Спиноза это прекрасно объяснил двумя веками ранее Маркса, который исходил из такого понимания, не вдаваясь в детали. Тем не менее, оставим этот момент, хотя он и важен не только теоретически, но и непосредственно политически, потому что, например, вся теория критики и самокритики, этого золотого правила практики марксистско-ленинской классовой борьбы, зависит от него.

Итак, идеология обращается к индивидуумам как к субъектам. Так как идеология вечна, нам теперь следует избавиться от той формы темпоральности, в которой мы представили функционирование идеологии, и сказать следующее: идеология всегда-уже обращается к индивидуумам как к субъектам, что значит, что индивидуумы всегда-уже обращены идеологией в субъектов, и это неизбежно ведет нас к последнему утверждению: индивидуумы всегда-уже являются субъектами. Следовательно, индивидуумы “абстрактны” по отношению к субъектам, которыми они всегда-уже являются. Это утверждение может показаться парадоксальным.

То, что индивидуум всегда-уже является субъектом, еще до своего рождения, – это простая реальность, доступная каждому, в ней нет ничего парадоксального. Фрейд показал, что индивидуумы всегда “абстрактны” по отношению к тем субъектам, которыми они всегда-уже являются, обратив внимание на то, каким идеологическим ритуалом окружено ожидание “рождения” – этого “счастливого события”. Каждый знает, насколько ждут рождения ребенка. Что на языке прозы означает (если отбросить в сторону “сантименты”, то есть те формы семейной отеческой/материнской/супружеской/братской идеологии, в которой ожидается рождение ребенка), что результат заранее достигнут, что ребенок будет носить фамилию своего отца, у него будет своя идентичность и она будет незаменима. Таким образом, до своего рождения ребенок – это всегда-уже субъект, предписанный бытию особой семейной идеологической конфигурации, в которой его “ждали” после того, как он был зачат. Стоит ли говорить о том, что эта семейная идеологическая конфигурация структурирована в своем целом и что именно в этой неумолимой и более или менее “патологической” (если можно употребить тут этот термин) структуре упомянутый будущий-субъект должен “найти” “свое” место, то есть “стать” тем сексуальным субъектом (мальчиком или девочкой), которым он уже заранее является. Понятно, что эта идеологическая необходимость и предустановление, а также все ритуалы семейного воспитания и образования имеют некоторое отношение к тому, что Фрейд изучал в форме догенитальных и генитальных “фаз” сексуальности, то есть в “виде” того, что он определил как бессознательное. Но не будем больше об этом говорить.

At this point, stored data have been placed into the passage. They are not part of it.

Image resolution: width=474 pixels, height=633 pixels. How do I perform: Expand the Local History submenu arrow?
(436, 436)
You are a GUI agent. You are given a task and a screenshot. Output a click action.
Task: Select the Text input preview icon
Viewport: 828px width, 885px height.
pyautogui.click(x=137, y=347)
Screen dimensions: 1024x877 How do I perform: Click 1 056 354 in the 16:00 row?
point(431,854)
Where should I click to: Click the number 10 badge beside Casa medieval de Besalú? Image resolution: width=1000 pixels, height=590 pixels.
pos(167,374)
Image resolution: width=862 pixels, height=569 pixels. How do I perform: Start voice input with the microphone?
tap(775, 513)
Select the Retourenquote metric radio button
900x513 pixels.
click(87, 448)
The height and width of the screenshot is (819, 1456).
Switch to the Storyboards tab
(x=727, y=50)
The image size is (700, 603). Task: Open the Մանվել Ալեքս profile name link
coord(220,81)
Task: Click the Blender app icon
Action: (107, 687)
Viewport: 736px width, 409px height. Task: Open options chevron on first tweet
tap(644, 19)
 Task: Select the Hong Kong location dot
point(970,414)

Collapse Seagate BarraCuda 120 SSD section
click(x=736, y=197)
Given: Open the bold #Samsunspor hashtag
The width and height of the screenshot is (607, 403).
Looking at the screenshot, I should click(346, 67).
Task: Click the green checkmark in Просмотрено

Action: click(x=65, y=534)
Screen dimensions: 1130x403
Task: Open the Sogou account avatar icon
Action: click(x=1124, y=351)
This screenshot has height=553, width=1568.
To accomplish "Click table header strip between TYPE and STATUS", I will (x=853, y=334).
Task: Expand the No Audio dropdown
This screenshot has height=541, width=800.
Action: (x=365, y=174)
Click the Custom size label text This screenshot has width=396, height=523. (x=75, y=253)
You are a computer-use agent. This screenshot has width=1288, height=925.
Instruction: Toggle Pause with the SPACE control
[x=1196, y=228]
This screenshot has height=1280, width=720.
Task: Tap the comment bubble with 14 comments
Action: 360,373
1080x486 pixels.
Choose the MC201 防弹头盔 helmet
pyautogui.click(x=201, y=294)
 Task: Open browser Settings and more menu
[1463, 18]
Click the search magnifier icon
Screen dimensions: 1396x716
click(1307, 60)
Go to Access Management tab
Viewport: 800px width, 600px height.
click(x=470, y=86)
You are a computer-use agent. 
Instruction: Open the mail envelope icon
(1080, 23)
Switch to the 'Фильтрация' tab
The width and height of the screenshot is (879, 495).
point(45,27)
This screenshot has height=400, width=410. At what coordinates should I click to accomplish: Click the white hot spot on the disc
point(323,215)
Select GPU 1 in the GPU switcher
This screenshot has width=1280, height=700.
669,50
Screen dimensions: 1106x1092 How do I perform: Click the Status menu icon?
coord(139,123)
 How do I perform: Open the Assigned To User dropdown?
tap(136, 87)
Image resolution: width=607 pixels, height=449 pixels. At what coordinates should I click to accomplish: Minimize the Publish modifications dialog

Сделаем еще один важный шаг. Теперь наше внимание будет привлечено к тому, как “участники” этой мизансцены обращения и их соответствующие роли рассматриваются в самой структуре идеологии.

Пример: религиозная идеология христианства

Так как формальная структура любой идеологии всегда одна и та же, мы ограничимся анализом одного примера, доступного всем, – примера религиозной идеологии, уточнив, что то же самое можно сказать по поводу идеологии нравственной, юридической, политической, эстетической и так далее.

Итак, рассмотрим религиозную идеологию христианства. Для этого мы “заставим говорить” одну риторическую фигуру, то есть соберем в нашем фиктивном дискурсе то, что она “говорит” не только в обоих своих “Заветах”, теологиях, проповедях, но и в своих практиках, ритуалах, церемониях и таинствах. А говорит она примерно следующее.

Она говорит: я обращаюсь к тебе, человеческий индивидуум, которого называют Петром (всякий индивидуум зовется по своему имени в пассивном смысле, то есть он никогда не дает имени самому себе), чтобы сказать тебе, что Бог есть и что ты ему должен дать отчет. К этому она добавляет: Бог обращается к тебе моим голосом (в Священном писании собрано Слово Божие, переданное Традицией и навсегда скрепленное папской непогрешимостью там, где есть “деликатные” моменты). Она говорит: вот кто ты: ты – Петр! Вот каково твое происхождение, ты сотворен Богом из вечности, хотя ты и родился в 1920 году после Рождества Христова! Вот каково твое место в этом мире! Вот, что ты должен делать! В результате чего, если ты будешь блюсти “завет любви”, ты спасешься, Петр, и станешь частью блаженного Тела Христова! И так далее и тому подобное.

Это совершенно банальный и хорошо известный нам дискурс, но в то же время весьма удивительный.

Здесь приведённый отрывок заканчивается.